The Stillman College 2007 football roster lists Brian Witherspoon as 6-1, 180. The Jaguars media guide has Witherspoon at 5-10, 175. The truth is that Witherspoon is one of those players who is so slight of build that we may never know his true size.
Never mind, though, because Witherspoon says size doesn't matter.
"I've made it through the whole camp. Size is not important," Witherspoon said.
His lack of size sure wasn't a disadvantage this past Saturday night, as Witherspoon stole the show with his exciting punt and kickoff returns. He was a fumble away from going all the way on one of those returns.
The guy is lightning. He's faster than fast. He's now the fastest player on the Jaguars roster.
"That's what they tell me," said Witherspoon, who ran a 4.23 40 at his pro day workout.
So how is it that a guy who ran a 4.23 wasn't drafted? Well, probably because he's even smaller than his alma mater, Stillman, a tiny, 1,200-enrollment Division II school that stresses academics over athletics.
"I just want the ball in my hands," Witherspoon said.
He'll almost certainly have the ball in his hands quite a bit during the rest of this preseason. Witherspoon's performance against the Falcons on Saturday clearly put him in the competition for the punt-return and kickoff-return jobs.
"I was impressed with two things he did. One was a tough fair catch he made and the other was hitting it up inside on a punt return. The negatives are his weight and ball security," special teams coordinator Joe DeCamillis said of Witherspoon, who was breaking into the clear on a punt-return when the ball was stripped from behind.
"The problem with them is you worry about them getting beat up over the long haul," DeCamillis said of smallish return men. "It takes real toughness for that guy to stand up over the long haul, but the guy has special speed. Special!"
It's not as though smallish players haven't made their mark in the return game. Gerald "The Ice Cube" McNeil weighed 145 pounds, yet, he was one of the top return men in the league for the Browns in the late 1980's. Jermaine Lewis was a smallish return man who went to two Pro Bowls while with the Ravens.

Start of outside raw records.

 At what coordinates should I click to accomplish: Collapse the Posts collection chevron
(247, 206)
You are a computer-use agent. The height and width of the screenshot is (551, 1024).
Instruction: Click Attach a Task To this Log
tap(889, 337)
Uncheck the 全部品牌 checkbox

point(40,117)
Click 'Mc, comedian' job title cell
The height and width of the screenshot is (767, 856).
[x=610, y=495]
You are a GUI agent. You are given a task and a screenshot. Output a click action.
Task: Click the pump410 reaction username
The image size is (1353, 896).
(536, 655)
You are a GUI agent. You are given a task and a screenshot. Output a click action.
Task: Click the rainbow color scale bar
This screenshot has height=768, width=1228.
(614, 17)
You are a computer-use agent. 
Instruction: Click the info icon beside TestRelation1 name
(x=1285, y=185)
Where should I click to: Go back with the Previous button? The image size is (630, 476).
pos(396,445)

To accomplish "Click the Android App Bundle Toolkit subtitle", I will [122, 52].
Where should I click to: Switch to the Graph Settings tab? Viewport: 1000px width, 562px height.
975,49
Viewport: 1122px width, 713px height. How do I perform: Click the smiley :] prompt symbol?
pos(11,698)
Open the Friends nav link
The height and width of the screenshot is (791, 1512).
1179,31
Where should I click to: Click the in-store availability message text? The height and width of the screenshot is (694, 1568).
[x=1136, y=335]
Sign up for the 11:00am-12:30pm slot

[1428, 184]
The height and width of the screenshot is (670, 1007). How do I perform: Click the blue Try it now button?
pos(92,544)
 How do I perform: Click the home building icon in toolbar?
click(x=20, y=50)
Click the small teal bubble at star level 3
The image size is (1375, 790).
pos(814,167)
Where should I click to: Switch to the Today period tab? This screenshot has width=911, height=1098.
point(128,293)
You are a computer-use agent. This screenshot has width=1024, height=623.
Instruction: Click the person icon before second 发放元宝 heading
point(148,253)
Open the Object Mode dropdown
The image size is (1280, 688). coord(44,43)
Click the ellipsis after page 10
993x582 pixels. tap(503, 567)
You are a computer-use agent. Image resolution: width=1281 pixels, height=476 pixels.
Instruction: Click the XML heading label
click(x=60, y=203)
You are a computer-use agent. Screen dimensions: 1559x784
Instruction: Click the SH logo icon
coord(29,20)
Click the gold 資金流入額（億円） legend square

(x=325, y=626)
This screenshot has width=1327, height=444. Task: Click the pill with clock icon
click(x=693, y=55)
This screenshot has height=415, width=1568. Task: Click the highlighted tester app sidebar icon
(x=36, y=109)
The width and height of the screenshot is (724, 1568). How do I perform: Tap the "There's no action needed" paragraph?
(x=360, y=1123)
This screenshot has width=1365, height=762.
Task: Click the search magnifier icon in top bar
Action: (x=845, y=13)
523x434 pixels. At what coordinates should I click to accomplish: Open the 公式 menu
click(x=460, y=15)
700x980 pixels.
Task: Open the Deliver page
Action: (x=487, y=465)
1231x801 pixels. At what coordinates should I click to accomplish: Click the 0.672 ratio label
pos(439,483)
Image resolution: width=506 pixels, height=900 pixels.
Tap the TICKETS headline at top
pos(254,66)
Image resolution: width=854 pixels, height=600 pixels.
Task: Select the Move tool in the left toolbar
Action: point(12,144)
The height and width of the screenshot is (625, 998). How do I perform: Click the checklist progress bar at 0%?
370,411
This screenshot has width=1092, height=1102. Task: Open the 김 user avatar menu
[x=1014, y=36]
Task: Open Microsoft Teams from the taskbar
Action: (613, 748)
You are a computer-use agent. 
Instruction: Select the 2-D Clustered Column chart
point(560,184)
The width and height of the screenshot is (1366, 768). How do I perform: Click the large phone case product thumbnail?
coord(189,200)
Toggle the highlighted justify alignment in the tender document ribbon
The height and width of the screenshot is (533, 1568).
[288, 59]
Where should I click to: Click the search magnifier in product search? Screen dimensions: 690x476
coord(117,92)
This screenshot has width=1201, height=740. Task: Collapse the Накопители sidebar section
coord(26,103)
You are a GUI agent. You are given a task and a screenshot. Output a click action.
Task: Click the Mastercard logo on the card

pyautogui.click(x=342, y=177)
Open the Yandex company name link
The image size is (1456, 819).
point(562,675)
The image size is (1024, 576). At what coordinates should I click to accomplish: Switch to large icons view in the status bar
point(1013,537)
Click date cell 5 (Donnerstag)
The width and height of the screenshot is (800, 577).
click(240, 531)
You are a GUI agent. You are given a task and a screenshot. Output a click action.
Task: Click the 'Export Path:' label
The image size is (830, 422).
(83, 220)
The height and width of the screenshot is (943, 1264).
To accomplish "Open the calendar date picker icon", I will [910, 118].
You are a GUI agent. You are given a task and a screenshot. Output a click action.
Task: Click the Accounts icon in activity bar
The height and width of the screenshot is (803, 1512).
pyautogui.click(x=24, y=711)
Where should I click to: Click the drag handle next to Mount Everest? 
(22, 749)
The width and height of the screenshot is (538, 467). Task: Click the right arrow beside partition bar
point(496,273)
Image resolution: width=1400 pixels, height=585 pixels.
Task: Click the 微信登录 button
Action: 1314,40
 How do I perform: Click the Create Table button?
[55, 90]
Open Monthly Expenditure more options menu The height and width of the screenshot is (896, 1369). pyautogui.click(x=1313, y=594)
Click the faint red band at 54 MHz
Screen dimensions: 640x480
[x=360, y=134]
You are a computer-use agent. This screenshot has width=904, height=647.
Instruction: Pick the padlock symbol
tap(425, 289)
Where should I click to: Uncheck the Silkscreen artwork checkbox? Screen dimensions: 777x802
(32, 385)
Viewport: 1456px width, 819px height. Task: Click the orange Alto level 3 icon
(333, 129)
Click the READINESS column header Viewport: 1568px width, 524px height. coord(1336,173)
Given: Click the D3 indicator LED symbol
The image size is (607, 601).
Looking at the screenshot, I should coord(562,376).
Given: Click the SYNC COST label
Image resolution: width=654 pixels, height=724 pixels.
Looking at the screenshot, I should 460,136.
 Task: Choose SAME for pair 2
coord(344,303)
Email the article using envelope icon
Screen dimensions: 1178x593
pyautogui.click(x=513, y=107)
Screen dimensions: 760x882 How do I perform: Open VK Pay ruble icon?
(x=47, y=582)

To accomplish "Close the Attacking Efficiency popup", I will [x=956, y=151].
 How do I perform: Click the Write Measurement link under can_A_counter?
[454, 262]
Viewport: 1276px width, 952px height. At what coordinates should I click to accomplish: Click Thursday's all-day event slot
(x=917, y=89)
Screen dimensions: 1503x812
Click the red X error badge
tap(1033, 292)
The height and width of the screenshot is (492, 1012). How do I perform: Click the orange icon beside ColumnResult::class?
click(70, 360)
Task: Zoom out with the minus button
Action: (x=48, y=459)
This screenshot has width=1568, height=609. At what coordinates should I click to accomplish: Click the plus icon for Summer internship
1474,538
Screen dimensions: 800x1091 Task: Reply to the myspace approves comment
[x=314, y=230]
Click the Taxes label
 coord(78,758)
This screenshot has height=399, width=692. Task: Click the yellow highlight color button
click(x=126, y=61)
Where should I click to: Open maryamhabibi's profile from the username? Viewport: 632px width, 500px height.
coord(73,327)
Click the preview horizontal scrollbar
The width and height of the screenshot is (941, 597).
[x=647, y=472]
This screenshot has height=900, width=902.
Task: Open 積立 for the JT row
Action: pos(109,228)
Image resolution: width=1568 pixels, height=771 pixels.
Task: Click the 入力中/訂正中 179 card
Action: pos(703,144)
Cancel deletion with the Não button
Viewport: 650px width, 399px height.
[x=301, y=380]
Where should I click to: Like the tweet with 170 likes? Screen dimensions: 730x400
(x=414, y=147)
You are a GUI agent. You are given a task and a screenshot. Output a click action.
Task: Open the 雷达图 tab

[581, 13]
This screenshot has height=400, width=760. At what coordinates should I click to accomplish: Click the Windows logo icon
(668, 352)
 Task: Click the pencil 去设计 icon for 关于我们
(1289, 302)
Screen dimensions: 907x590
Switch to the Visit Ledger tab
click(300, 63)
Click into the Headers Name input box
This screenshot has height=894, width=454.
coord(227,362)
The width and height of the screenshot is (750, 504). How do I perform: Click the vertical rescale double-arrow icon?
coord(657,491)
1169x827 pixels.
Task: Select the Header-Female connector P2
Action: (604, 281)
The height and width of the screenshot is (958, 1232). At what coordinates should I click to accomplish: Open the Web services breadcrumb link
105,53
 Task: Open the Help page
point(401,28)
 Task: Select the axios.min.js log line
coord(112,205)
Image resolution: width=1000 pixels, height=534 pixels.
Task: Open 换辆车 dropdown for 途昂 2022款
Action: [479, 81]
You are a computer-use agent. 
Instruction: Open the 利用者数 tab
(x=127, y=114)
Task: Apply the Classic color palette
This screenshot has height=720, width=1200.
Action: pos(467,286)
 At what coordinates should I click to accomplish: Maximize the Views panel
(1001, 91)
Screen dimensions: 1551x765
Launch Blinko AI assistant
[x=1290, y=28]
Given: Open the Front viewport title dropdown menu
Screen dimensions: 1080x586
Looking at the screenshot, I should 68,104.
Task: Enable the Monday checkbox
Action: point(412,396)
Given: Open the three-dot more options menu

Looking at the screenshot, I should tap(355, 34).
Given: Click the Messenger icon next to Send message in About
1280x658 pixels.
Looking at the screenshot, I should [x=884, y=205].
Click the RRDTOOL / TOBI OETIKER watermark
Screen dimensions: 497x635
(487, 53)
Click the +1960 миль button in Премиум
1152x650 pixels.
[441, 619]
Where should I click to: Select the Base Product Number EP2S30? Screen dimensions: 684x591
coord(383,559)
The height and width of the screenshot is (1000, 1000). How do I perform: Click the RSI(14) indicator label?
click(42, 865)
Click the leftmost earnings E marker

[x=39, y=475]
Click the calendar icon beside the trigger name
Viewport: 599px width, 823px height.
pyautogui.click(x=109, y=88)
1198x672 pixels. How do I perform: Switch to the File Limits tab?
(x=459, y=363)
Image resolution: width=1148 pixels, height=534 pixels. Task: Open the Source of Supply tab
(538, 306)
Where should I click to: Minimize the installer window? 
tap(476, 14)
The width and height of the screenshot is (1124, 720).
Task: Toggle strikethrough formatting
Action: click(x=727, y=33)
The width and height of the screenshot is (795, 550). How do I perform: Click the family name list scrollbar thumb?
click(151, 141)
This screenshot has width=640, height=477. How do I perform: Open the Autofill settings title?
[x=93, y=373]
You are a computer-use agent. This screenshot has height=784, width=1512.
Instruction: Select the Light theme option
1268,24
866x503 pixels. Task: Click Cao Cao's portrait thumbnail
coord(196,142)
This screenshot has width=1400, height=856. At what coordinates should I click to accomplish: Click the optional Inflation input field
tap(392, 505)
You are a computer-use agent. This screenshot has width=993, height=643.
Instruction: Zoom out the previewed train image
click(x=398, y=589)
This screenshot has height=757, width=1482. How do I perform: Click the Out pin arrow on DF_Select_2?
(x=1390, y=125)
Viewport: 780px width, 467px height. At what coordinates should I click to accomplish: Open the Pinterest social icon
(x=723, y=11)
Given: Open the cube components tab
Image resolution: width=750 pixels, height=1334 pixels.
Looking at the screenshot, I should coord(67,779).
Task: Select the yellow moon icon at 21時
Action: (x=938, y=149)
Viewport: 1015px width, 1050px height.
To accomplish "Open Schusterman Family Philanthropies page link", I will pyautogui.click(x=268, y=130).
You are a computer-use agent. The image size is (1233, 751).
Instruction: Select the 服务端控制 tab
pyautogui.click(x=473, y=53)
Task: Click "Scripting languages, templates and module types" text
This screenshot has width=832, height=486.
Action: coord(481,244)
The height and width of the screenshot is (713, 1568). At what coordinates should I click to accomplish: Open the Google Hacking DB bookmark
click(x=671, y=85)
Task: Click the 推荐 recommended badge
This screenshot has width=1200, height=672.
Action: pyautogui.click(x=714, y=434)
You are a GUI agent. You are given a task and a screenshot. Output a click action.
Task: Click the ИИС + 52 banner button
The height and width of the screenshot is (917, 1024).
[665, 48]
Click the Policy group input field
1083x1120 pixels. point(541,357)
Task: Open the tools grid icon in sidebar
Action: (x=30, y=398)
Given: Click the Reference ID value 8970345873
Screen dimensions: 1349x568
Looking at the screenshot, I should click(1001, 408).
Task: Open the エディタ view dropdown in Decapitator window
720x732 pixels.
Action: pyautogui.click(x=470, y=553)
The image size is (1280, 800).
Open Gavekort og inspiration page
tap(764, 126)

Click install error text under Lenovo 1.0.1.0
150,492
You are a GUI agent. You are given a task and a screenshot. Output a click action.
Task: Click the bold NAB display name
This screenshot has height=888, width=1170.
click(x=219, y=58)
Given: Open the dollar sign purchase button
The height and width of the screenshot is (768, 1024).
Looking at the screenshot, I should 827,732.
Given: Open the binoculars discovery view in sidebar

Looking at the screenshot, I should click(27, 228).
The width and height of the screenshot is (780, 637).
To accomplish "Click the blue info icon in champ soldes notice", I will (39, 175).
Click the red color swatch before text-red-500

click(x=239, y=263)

"I think he's playing for a chance to do both of them," DeCamillis said of the two return jobs. "He has to prove he's tough enough to handle gunner on the coverage teams, too, and he has to show they can rely on him as a corner.
"I think it's a three-horse race between Maurice (Jones-Drew), Dennis (Northcutt) and Spoon (Witherspoon)," DeCamillis said of the punt-return competition. "I would say, kickoff return, you would have to throw Spoon and Maurice together, and then there are some guys behind them. Chauncey (Washington) and (Troy) Williamson have to get a look."
Witherspoon's goal is simple: "I try not to get hit," he said.
The real test may come when he does get hit.